In deference to my drinking buddy, advanced metrics will not replace professional evaluation, made through training time or scouting, but should supplement professional evaluation with objective, relevant information. Of course, no method of predicting future value is perfect – indeed, an injury can derail the best laid plans – but adding information can make the evaluation process incrementally better. And with the size of contracts increasing, and the total number of evaluations made across the league, an increase is evaluation efficiency can yield strong dividends.
As nothing in life occurs without cost, advanced performance metrics need to be compared to other talent evaluation methods, such as extra scouting, team trials and additional film study. Compared to the costs associated with other talent evaluation methods, the return on investment for advanced metrics is favorable. For example, MLS had more than 70 contracts over $150,000 in 2010. A certain percentage of these contracts will be “busts”; or players who do not perform to their expected contribution level. Advanced performance metrics may pay for itself – independent of any marketing benefits – if the costs of advanced metrics are less than the reduction in “busts.” In other words, the league may come out ahead if it spent $200,000 for its advanced metrics, and avoided 2-3 busts with top-heavy contracts. Additional revenue may also be generated by identifying undervalued talent which can lead to a profit in the transfer market. Further, more specific, objective information also can support the value of MLS players on the transfer market.

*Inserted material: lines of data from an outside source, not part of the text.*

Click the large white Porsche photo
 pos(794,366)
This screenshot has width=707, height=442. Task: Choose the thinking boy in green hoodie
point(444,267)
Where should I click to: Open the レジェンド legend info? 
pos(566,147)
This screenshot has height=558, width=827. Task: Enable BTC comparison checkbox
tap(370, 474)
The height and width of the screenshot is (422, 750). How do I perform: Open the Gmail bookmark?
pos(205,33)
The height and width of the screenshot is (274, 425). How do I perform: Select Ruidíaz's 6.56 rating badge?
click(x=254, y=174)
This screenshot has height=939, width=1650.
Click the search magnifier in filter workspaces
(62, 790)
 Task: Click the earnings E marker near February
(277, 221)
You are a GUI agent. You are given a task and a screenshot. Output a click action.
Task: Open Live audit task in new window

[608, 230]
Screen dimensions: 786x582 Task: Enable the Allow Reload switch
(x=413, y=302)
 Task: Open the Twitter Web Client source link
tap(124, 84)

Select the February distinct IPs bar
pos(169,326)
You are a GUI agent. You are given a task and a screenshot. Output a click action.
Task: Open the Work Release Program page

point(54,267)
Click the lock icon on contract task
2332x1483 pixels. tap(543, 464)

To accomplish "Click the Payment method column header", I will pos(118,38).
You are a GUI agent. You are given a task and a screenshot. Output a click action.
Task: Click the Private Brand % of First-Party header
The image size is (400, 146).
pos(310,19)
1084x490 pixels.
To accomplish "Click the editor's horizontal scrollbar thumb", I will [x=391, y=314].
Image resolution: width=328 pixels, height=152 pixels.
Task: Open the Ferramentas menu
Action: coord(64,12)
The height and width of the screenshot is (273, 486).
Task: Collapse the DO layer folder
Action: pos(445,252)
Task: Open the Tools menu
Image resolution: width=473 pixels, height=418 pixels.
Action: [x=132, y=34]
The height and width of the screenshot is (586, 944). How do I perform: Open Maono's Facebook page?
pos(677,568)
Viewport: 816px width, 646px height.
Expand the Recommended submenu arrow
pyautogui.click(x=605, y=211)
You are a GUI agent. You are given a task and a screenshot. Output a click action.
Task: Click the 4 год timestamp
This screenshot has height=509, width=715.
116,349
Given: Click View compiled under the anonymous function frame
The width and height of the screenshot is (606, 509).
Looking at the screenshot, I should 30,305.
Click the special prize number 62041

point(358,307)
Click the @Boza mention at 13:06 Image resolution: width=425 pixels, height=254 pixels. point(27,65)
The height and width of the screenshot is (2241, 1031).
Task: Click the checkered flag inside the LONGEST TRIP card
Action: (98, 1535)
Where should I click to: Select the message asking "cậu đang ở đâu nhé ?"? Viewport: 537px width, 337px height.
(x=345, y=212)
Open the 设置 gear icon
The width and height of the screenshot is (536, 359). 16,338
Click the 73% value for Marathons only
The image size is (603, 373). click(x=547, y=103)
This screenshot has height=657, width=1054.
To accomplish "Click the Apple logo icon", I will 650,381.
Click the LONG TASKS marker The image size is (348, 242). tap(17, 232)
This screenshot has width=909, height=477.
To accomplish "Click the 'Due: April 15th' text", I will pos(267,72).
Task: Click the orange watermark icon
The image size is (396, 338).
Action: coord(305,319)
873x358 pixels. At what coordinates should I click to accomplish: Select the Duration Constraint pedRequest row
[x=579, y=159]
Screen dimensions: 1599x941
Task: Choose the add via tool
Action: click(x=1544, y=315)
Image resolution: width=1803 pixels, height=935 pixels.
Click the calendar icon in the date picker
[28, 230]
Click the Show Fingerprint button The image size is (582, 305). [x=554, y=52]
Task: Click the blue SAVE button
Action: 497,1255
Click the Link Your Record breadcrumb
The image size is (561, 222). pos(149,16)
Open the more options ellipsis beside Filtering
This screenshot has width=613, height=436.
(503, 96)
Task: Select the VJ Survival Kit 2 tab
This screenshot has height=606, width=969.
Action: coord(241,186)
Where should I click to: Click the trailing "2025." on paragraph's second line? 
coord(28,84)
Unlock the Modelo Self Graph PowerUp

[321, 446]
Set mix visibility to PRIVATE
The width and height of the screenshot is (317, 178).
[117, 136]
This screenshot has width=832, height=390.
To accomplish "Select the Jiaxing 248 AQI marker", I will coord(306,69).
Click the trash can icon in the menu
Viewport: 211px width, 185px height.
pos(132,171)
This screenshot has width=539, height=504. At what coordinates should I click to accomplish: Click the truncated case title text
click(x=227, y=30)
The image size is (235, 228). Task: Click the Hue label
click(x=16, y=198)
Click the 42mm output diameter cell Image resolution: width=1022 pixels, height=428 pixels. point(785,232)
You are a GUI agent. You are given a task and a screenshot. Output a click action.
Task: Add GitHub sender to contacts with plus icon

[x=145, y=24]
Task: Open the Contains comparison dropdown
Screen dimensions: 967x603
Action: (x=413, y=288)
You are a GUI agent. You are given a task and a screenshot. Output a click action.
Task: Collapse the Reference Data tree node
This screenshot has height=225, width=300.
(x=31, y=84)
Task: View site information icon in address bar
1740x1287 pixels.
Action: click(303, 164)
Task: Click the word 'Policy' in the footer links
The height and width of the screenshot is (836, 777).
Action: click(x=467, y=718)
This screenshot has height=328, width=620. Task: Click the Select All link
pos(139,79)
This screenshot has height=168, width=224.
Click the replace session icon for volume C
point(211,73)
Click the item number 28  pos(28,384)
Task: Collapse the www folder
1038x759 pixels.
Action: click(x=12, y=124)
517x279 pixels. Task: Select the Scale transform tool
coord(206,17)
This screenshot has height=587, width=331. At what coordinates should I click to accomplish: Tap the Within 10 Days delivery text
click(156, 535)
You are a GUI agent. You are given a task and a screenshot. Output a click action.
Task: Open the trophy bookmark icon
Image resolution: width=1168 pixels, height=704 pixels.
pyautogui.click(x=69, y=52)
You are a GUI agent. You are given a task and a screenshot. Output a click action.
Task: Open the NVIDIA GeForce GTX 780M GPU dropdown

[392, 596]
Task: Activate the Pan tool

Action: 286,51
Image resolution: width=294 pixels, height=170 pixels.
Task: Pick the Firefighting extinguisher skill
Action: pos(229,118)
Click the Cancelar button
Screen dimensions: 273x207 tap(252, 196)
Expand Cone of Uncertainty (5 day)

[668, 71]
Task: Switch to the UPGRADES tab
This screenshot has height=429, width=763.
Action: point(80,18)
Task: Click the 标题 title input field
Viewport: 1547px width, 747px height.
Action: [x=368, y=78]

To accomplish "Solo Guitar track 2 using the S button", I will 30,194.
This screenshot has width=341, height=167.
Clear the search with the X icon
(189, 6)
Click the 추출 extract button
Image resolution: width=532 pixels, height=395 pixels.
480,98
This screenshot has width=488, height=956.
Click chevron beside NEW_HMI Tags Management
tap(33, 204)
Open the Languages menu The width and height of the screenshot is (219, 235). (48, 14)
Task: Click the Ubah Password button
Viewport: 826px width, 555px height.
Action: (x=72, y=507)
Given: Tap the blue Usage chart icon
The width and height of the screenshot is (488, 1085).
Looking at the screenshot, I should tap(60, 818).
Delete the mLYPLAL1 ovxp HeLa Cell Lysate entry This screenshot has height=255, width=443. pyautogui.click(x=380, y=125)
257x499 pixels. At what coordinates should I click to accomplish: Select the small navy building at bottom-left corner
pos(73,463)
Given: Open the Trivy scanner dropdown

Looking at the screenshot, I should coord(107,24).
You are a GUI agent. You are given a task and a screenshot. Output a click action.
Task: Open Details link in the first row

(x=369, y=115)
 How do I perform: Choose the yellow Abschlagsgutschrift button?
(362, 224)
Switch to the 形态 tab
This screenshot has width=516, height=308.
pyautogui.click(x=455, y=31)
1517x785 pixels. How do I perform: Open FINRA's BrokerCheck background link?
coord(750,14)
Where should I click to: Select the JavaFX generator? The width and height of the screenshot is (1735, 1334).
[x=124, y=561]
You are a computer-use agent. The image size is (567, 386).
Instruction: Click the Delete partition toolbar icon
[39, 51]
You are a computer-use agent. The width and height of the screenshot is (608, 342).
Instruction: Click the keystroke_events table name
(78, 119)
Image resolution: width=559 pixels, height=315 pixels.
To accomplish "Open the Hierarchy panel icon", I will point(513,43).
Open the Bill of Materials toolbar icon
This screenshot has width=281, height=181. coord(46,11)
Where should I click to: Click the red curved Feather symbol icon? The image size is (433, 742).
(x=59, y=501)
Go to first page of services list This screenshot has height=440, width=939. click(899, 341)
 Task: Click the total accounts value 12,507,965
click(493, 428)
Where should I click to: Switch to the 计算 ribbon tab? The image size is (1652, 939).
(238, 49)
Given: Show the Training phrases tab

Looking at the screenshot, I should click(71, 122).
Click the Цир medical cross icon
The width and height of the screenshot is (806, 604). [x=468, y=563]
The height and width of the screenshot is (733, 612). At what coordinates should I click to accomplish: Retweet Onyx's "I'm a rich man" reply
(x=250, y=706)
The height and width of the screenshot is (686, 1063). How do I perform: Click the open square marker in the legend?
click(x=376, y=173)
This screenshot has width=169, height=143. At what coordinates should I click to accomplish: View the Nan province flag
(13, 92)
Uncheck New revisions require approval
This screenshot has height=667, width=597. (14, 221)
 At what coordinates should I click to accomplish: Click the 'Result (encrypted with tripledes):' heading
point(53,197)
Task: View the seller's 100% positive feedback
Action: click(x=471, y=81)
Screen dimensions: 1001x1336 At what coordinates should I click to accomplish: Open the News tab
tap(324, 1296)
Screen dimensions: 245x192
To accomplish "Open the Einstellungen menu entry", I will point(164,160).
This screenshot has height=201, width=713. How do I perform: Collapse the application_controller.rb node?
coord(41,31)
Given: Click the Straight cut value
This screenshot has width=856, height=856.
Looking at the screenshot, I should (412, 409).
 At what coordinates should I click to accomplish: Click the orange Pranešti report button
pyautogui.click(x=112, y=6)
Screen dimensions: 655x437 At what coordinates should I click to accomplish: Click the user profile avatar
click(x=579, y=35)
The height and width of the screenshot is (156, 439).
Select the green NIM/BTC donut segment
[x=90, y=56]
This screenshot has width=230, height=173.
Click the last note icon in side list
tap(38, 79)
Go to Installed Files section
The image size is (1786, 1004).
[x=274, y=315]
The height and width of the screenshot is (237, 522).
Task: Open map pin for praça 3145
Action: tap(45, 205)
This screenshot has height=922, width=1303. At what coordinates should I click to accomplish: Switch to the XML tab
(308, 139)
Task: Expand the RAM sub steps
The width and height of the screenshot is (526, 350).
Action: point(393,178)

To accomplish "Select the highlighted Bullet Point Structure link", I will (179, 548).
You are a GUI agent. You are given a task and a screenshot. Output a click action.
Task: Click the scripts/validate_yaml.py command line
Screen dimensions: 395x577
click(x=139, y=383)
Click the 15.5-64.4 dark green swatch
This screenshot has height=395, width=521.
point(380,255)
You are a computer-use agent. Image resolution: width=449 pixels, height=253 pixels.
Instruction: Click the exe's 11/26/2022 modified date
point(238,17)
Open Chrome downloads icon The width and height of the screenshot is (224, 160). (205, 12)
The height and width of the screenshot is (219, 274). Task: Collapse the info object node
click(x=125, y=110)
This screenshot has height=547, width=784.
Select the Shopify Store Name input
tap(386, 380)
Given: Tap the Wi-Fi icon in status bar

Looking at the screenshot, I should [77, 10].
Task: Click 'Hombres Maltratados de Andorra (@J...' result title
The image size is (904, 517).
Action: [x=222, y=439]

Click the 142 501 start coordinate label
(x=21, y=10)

Fully incorporating data analysis into the labor management function, using data provided by Opta or within each team’s scouting apparatus, can lead to many benefits for MLS. As early adopters, MLS will be in a better position to determine the value associated with a performance measure and exploit inefficiencies in the market. Also, as a league with comprehensive statistics, MLS players will have the potential for higher demand as more information leads to more accurate predictions of performance – and serves as an equalizer for players that get less media attention. And while in-depth analysis, repeated again and again, can indentify higher performing players, the development of objective performance data can only benefit decision-makers as they evaluate talent. Further, because the metrics are objective and consistently applied, the empirical value to the MLS can be demonstrated and lead to even better performance metrics. Investing in the quantitative analysis of advanced in performance metrics is in the league’s interests. Ultimately, standardized, meaningful measurements of performance can lead to an improved product at a better value.
 The same process was followed by the Oakland A’s, described in Moneyball, where the A’s management determined that on-base percentage (and walks) were important to wins but were undervalued in the market.